Congressional Republicans want to convert Medicaid into a block grant — an idea the Obama administration strongly opposes. The federal government would provide fixed levels of funding to the states, and the states would be given the freedom to manage the program with fewer federal restrictions.
This is the right direction for changes. Medicaid’s costs are pushing the federal and state budgets to the breaking point, even as there is growing evidence that the program’s participants are all too often poorly served.
But to win the argument over block grants in Congress, the GOP needs to show that states can manage the most challenging part of Medicaid — the long-term-care component.
Medicaid’s enrollment is dominated by younger families with children, but most of Medicaid’s costs are for the elderly and disabled who need Medicaid to help with the normal activities of daily life, including eating, bathing and transportation. (Many of the elderly and disabled also rely on Medicaid to pay for health service costs not covered by Medicare.) According to the Kaiser Family Foundation, the elderly and disabled account for about 25 percent of total Medicaid enrollment but 65 percent of the program’s spending.

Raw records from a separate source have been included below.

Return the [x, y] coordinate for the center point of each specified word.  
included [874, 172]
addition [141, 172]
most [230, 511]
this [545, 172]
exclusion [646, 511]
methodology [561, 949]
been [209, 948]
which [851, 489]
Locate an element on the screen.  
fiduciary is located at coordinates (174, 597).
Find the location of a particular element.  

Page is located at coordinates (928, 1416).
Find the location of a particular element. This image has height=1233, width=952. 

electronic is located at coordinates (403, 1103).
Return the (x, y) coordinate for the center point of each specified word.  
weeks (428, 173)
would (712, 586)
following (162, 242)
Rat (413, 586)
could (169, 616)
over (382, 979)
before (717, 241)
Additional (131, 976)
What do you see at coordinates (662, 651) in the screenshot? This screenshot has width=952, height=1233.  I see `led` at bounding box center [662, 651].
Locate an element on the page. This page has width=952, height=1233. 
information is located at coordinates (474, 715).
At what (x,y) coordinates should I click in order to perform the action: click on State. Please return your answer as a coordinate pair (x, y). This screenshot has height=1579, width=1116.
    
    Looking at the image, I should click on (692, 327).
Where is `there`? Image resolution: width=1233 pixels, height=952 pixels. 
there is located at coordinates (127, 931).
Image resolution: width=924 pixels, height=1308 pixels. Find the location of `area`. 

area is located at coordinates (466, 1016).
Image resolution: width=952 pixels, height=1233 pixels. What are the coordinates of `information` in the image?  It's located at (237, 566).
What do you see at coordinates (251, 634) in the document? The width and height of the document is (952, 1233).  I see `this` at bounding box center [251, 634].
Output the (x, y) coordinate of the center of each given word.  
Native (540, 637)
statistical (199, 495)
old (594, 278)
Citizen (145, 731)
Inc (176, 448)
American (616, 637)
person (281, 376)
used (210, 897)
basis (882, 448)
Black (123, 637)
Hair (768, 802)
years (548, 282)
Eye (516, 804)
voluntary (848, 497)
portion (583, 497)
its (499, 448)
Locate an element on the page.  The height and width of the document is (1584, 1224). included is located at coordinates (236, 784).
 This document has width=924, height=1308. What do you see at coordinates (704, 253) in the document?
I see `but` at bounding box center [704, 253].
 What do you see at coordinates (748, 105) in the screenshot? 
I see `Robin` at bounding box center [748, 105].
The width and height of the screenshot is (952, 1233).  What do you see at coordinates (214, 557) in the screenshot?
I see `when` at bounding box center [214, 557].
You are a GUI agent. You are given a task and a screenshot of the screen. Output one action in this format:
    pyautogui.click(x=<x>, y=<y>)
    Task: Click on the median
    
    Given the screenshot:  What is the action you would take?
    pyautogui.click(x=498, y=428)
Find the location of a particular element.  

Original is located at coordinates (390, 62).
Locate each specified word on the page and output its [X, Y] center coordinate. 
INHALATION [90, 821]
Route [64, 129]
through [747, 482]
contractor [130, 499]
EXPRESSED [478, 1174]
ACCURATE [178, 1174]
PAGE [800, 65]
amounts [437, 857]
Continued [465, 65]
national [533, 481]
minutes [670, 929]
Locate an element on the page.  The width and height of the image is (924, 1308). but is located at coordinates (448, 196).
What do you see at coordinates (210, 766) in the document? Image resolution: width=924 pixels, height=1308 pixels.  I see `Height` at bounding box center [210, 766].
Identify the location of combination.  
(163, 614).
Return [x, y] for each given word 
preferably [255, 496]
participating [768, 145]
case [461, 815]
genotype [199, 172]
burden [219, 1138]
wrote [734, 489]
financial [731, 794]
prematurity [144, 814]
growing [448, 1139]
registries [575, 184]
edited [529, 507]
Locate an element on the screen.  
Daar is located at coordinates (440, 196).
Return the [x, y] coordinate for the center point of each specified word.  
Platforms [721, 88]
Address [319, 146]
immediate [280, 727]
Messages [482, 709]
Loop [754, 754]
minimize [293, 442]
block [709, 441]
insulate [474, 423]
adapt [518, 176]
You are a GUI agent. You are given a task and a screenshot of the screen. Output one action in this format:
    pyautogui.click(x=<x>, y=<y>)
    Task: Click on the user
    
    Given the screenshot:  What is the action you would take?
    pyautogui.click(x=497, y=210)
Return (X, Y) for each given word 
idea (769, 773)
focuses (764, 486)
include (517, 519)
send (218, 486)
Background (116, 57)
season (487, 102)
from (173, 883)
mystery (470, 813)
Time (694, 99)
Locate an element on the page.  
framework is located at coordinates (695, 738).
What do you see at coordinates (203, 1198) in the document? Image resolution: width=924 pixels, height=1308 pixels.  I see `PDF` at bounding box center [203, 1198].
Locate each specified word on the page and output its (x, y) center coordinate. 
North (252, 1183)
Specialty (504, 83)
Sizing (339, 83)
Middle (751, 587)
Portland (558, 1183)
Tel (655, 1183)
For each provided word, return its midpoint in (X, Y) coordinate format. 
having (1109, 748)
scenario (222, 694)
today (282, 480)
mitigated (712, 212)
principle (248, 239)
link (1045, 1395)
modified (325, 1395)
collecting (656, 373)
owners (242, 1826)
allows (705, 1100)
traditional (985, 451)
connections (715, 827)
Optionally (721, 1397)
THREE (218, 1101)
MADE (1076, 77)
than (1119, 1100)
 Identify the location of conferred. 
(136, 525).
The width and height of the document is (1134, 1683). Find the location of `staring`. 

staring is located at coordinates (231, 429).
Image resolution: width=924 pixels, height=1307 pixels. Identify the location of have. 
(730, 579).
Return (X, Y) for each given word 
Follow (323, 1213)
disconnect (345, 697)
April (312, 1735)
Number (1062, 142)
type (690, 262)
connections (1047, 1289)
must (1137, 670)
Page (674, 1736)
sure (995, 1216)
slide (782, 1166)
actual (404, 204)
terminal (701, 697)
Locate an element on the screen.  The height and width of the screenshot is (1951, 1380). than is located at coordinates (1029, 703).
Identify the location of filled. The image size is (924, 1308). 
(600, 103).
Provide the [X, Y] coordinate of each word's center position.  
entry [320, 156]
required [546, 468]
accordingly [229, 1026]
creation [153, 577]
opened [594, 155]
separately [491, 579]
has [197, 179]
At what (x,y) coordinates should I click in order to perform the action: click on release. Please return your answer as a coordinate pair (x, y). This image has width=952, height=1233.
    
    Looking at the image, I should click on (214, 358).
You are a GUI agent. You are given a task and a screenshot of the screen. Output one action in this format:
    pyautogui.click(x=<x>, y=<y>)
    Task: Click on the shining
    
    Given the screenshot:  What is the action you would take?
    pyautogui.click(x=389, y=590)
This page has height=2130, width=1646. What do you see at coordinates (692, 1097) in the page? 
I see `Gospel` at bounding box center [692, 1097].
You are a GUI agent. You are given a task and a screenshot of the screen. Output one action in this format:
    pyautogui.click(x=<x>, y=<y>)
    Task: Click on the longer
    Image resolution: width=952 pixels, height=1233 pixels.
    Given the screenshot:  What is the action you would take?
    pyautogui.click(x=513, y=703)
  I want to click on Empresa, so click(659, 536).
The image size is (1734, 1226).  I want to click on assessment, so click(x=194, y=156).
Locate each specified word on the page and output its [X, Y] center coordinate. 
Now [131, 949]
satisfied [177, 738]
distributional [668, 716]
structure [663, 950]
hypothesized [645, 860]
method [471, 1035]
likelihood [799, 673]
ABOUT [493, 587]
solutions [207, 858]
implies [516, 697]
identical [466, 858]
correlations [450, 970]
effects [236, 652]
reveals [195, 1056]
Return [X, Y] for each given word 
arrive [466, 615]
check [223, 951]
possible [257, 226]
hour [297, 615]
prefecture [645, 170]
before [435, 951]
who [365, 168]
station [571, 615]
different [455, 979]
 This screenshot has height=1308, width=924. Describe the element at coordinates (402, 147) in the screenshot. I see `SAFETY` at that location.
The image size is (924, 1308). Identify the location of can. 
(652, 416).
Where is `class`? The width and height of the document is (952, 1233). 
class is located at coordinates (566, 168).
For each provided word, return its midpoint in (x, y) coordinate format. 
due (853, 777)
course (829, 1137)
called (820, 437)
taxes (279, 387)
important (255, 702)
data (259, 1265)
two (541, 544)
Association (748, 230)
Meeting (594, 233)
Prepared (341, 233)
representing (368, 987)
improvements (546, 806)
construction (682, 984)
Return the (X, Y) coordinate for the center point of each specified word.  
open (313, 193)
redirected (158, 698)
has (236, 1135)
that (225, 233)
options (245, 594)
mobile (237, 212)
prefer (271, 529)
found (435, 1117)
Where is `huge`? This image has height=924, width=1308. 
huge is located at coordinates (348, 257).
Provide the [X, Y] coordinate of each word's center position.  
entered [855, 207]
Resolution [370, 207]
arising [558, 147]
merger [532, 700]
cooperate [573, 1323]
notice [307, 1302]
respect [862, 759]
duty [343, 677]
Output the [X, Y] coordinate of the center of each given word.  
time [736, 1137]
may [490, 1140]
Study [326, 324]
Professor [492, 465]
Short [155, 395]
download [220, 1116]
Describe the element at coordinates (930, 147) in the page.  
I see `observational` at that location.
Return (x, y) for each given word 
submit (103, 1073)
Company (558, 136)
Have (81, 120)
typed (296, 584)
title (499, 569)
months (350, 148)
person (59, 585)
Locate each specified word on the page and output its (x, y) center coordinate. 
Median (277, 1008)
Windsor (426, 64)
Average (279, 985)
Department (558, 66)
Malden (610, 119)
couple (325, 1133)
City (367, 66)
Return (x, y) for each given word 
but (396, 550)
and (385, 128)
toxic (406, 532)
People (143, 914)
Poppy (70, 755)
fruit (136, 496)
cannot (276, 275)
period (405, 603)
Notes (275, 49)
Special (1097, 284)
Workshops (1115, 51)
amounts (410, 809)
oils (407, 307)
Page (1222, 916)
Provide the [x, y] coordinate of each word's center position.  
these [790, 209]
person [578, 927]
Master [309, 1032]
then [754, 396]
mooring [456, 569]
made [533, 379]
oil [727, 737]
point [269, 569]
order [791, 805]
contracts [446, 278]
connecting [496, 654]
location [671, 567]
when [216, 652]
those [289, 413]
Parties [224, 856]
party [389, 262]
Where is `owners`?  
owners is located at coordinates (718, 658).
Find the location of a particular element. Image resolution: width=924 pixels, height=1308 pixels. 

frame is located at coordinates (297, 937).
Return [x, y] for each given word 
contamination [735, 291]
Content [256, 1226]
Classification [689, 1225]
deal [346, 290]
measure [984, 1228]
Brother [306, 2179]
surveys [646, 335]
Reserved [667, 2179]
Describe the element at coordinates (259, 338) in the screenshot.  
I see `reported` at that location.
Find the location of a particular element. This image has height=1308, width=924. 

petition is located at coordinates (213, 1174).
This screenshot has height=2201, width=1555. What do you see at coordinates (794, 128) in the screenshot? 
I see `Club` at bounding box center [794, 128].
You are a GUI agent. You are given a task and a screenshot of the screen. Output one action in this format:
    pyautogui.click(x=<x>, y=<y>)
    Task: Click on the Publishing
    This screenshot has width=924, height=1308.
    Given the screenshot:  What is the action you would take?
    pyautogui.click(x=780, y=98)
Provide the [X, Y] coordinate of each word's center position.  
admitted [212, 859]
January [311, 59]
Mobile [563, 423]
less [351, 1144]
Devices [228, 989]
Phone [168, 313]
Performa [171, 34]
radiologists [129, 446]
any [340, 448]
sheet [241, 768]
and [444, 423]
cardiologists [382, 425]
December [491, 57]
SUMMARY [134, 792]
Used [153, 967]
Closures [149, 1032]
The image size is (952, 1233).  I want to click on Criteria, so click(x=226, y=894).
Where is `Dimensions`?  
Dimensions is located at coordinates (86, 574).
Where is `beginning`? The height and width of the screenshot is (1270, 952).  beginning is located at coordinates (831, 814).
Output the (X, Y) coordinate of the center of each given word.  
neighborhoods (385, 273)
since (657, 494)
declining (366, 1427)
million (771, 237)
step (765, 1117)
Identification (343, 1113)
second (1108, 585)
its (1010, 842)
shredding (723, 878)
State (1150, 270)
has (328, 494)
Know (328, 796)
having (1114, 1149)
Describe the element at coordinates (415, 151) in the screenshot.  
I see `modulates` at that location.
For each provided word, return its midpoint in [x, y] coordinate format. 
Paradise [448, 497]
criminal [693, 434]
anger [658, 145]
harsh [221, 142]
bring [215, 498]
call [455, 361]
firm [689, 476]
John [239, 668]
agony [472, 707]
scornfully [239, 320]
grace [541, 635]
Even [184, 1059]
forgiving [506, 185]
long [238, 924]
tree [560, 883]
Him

Today’s Medicaid program works against budget discipline. When a state spends $1 for medical services, the federal government picks up about 60 cents of the bill (on average). This “matching system” provides incentives for more, not less, spending. States can cut their budgets by moving non-Medicaid expenses into the Medicaid program. And efforts to make Medicaid more efficient are unattractive because state legislators must produce $2.50 in savings to improve the state budget by $1; the first $1.50 goes back to the federal treasury. That’s not a formula that appeals to politicians.
Recently, I worked with a team of consultants and the Texas Public Policy Foundation to produce a Medicaid long-term-care services-and-supports strategy for the state of Texas. This plan can help congressional Republicans make the case for a federal block grant.
Today, states try to manage long-term-care costs and quality through regulations and supply controls, but these efforts are never a match for the cost pressures that build when services are “free” to the users — and when rising use of services increases the incomes of those providing the services.
The solution is to enlist the support of those enrolled in the program in a cost discipline effort. The starting point is to calibrate financial assistance for long-term-care services and supports to the level of disability and financial needs of a Medicaid applicant. The most severely disabled applicants — as determined by an independent evaluator — with the lowest level of personal resources should get the maximum “allotment,” set at the level necessary to cover the range of support services needed to stay in the community. Other applicants with lesser disabilities or more personal financial resources would get a percentage of the maximum allotment commensurate with their circumstances.
Whatever the level of the monthly allotment, the beneficiary — or the beneficiary’s family or designated caregivers — would be fully in control of its use. States would certify and oversee the service providers, but the Medicaid participants, and their support networks, would make the decisions about which of the eligible service providers would help them with their daily needs.
James C. Capretta is a senior fellow at the Ethics and Public Policy Center.